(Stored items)

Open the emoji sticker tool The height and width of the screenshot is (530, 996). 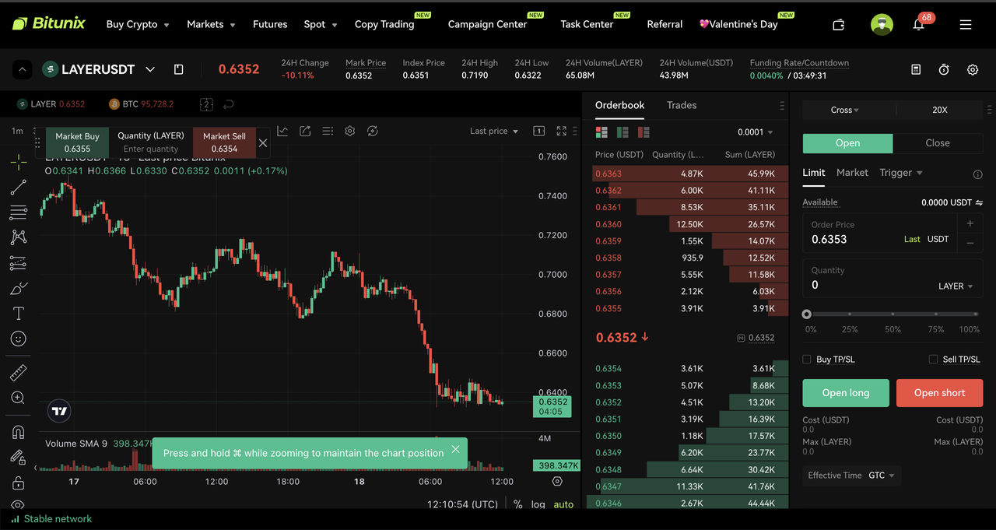[x=17, y=339]

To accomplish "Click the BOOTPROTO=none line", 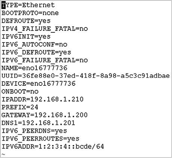I will [30, 13].
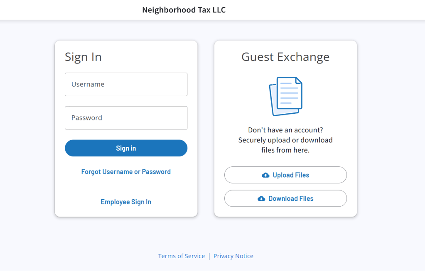This screenshot has height=271, width=425.
Task: Focus the Password input field
Action: [126, 118]
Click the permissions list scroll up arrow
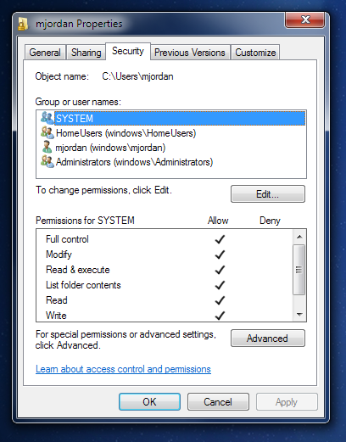This screenshot has height=442, width=346. tap(299, 237)
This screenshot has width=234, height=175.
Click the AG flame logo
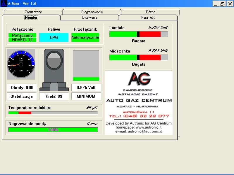139,79
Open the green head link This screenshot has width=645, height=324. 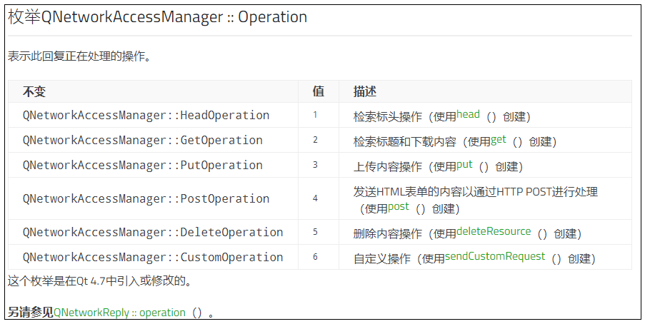(x=468, y=114)
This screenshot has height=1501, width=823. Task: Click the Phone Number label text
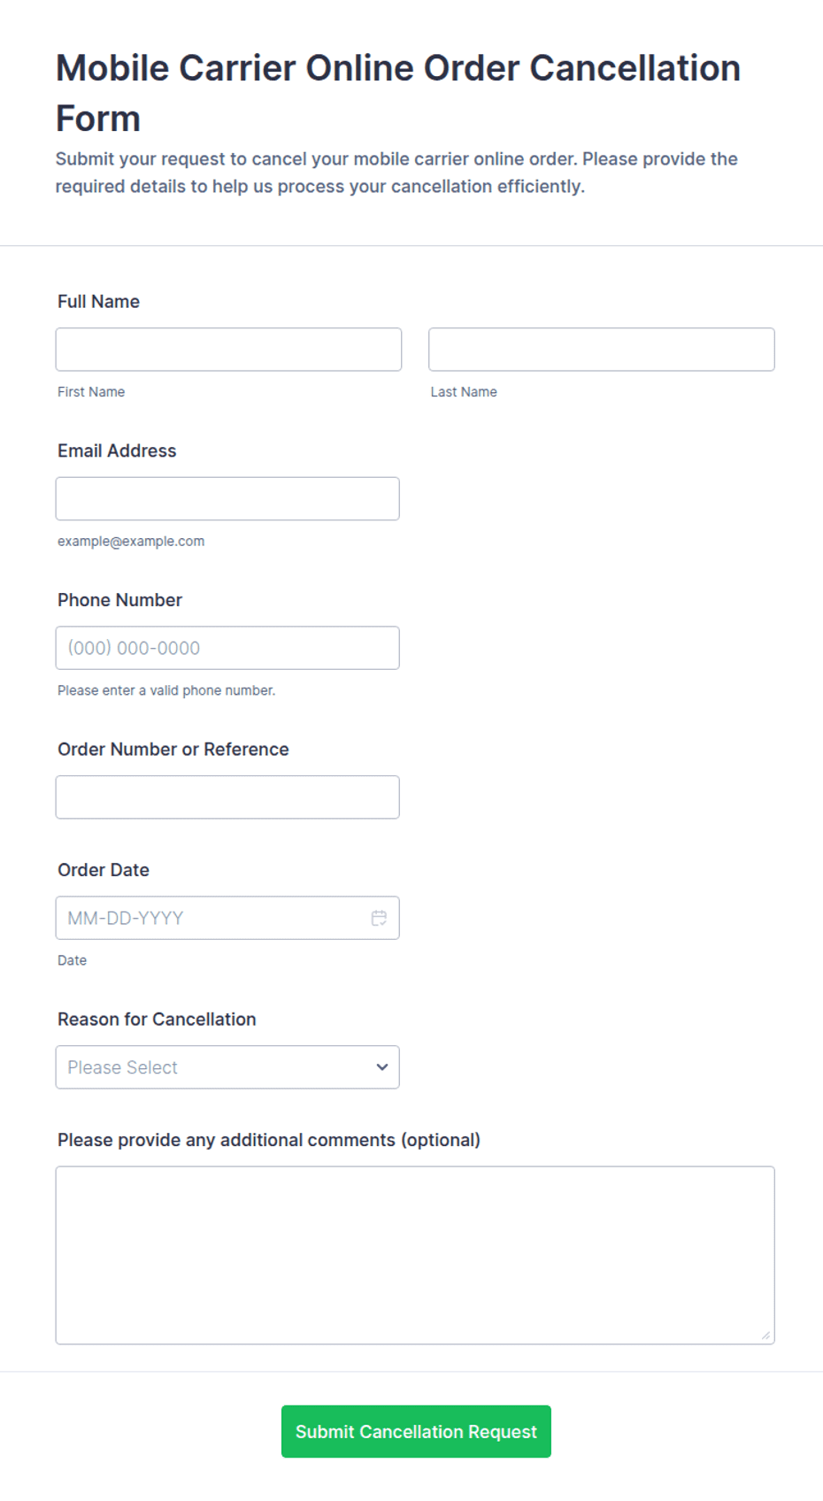click(x=119, y=600)
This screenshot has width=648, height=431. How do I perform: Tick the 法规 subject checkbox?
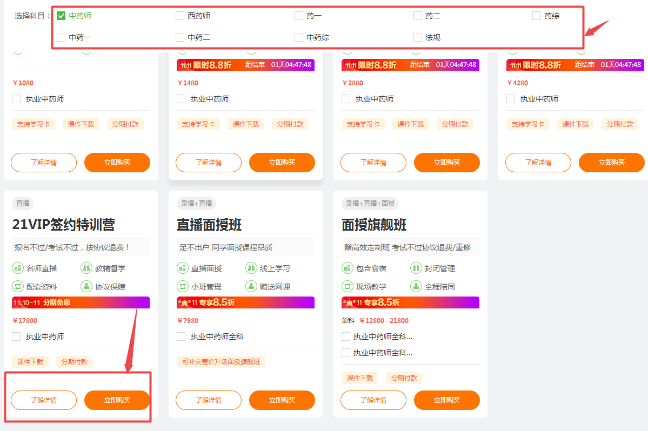tap(418, 37)
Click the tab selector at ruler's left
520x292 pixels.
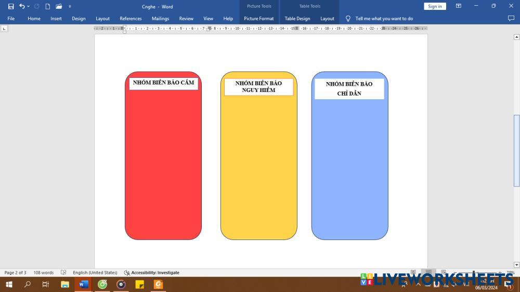pos(5,29)
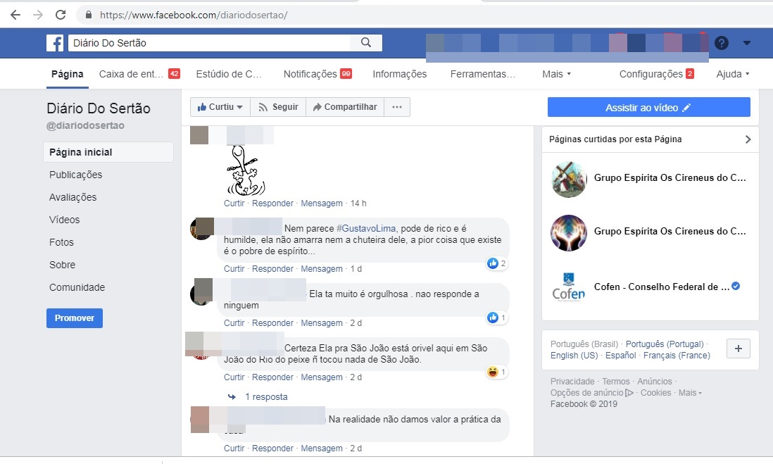The height and width of the screenshot is (464, 773).
Task: Reload the page in browser
Action: 61,14
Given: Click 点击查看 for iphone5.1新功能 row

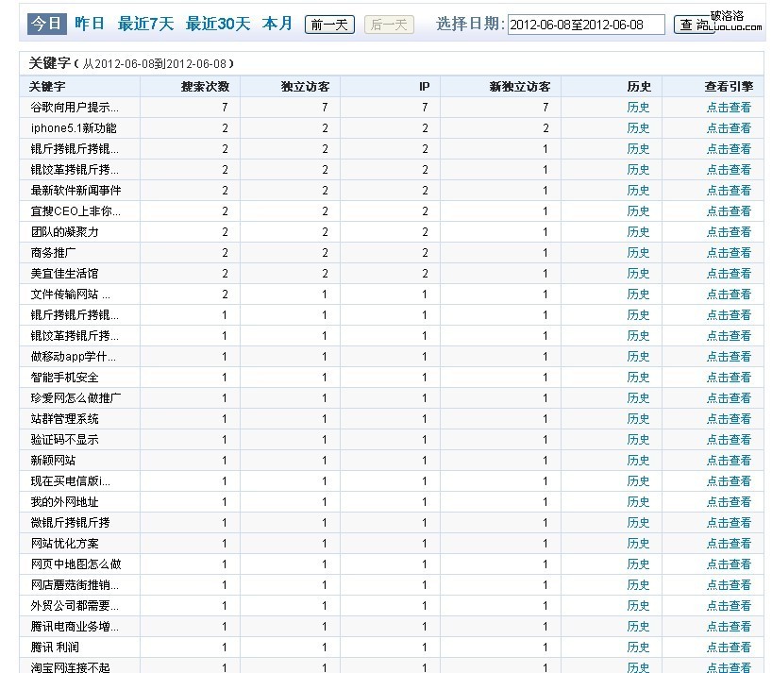Looking at the screenshot, I should [x=729, y=128].
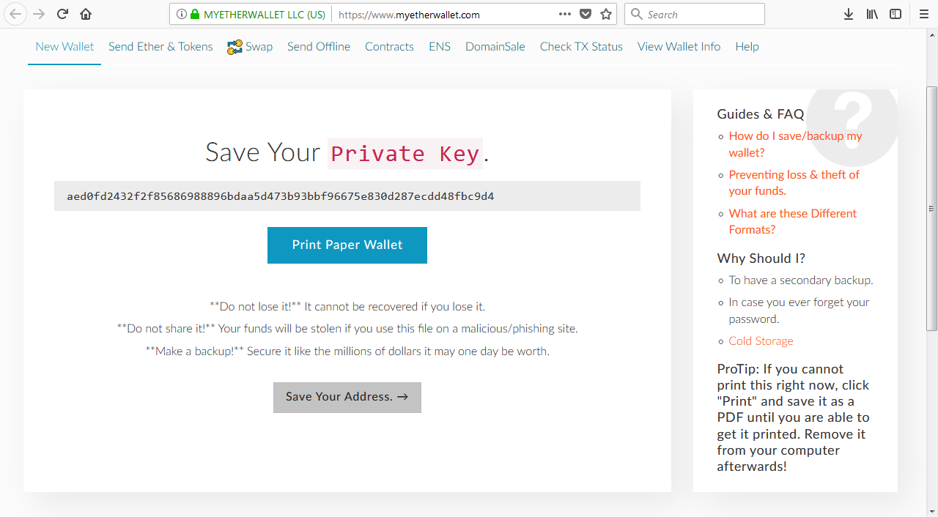Click Save Your Address button
The width and height of the screenshot is (938, 517).
click(x=347, y=397)
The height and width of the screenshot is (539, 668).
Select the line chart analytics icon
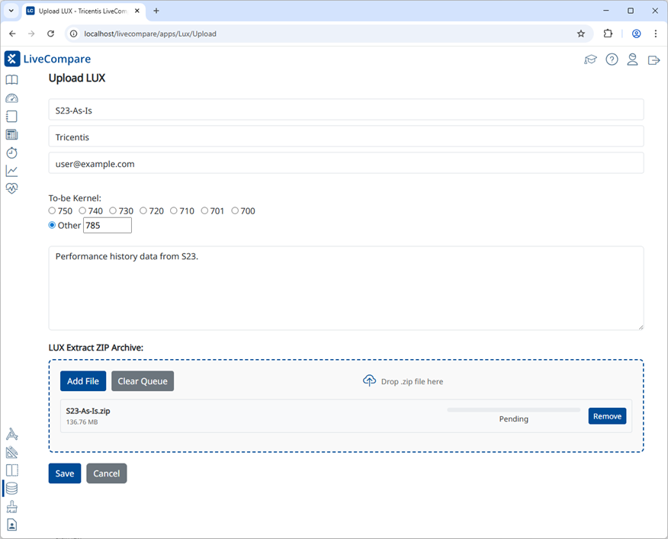point(11,171)
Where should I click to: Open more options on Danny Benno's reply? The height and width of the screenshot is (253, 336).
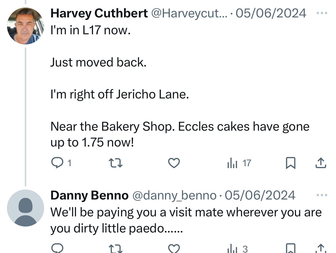pos(322,195)
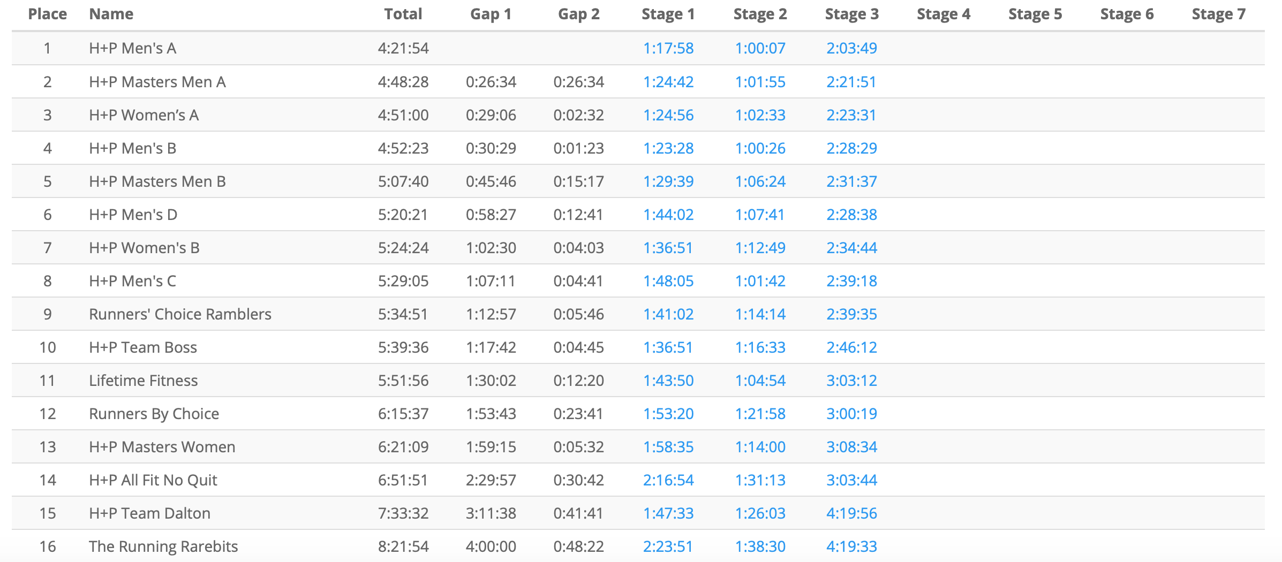
Task: Click H+P Men's C Stage 1 time 1:48:05
Action: point(668,281)
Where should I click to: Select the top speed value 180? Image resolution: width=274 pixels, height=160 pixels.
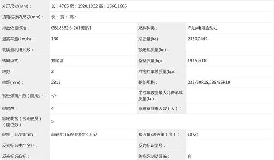(55, 39)
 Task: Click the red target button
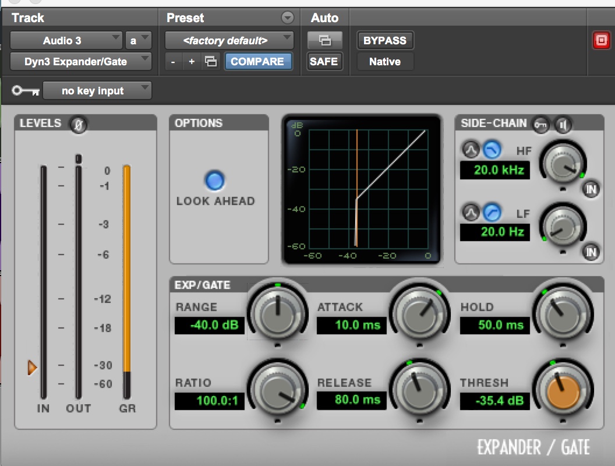(600, 41)
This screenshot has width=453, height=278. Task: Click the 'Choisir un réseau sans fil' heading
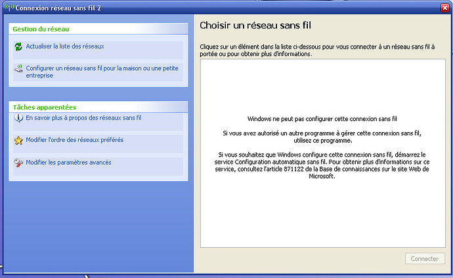click(255, 26)
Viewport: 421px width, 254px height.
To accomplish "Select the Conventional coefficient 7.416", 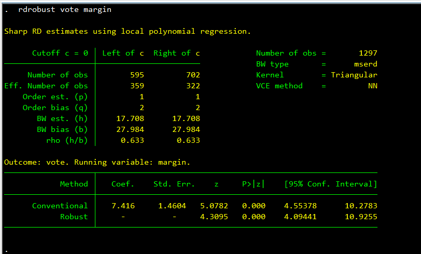I will pyautogui.click(x=123, y=206).
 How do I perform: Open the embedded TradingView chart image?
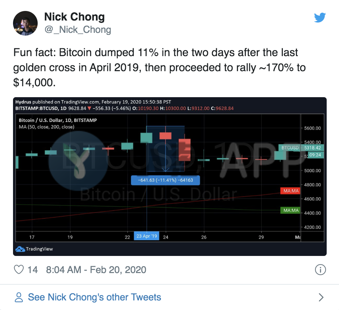click(170, 177)
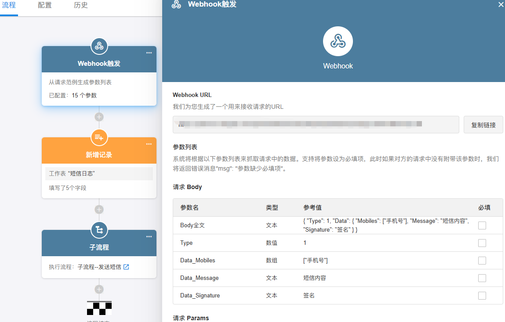Click large Webhook logo in panel header
Viewport: 505px width, 322px height.
[338, 41]
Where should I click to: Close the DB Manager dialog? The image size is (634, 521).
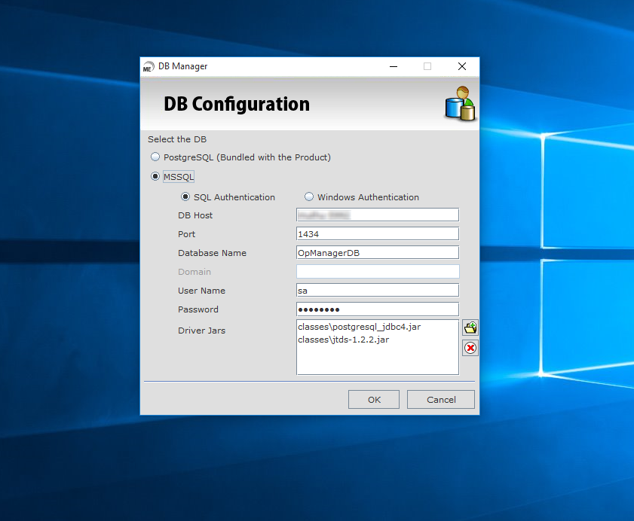[462, 67]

The problem:
Would you reproduce the lines from the one with "How do I perform: Open" through the final line of the data above, exactly and only those, without any pictures?

Reply to the exercise:
 How do I perform: Open the embedded TradingView chart image?
click(170, 177)
Click large Webhook logo in panel header
Viewport: 505px width, 322px height.
[338, 41]
Where should I click to: Close the DB Manager dialog? The image size is (634, 521).
[462, 67]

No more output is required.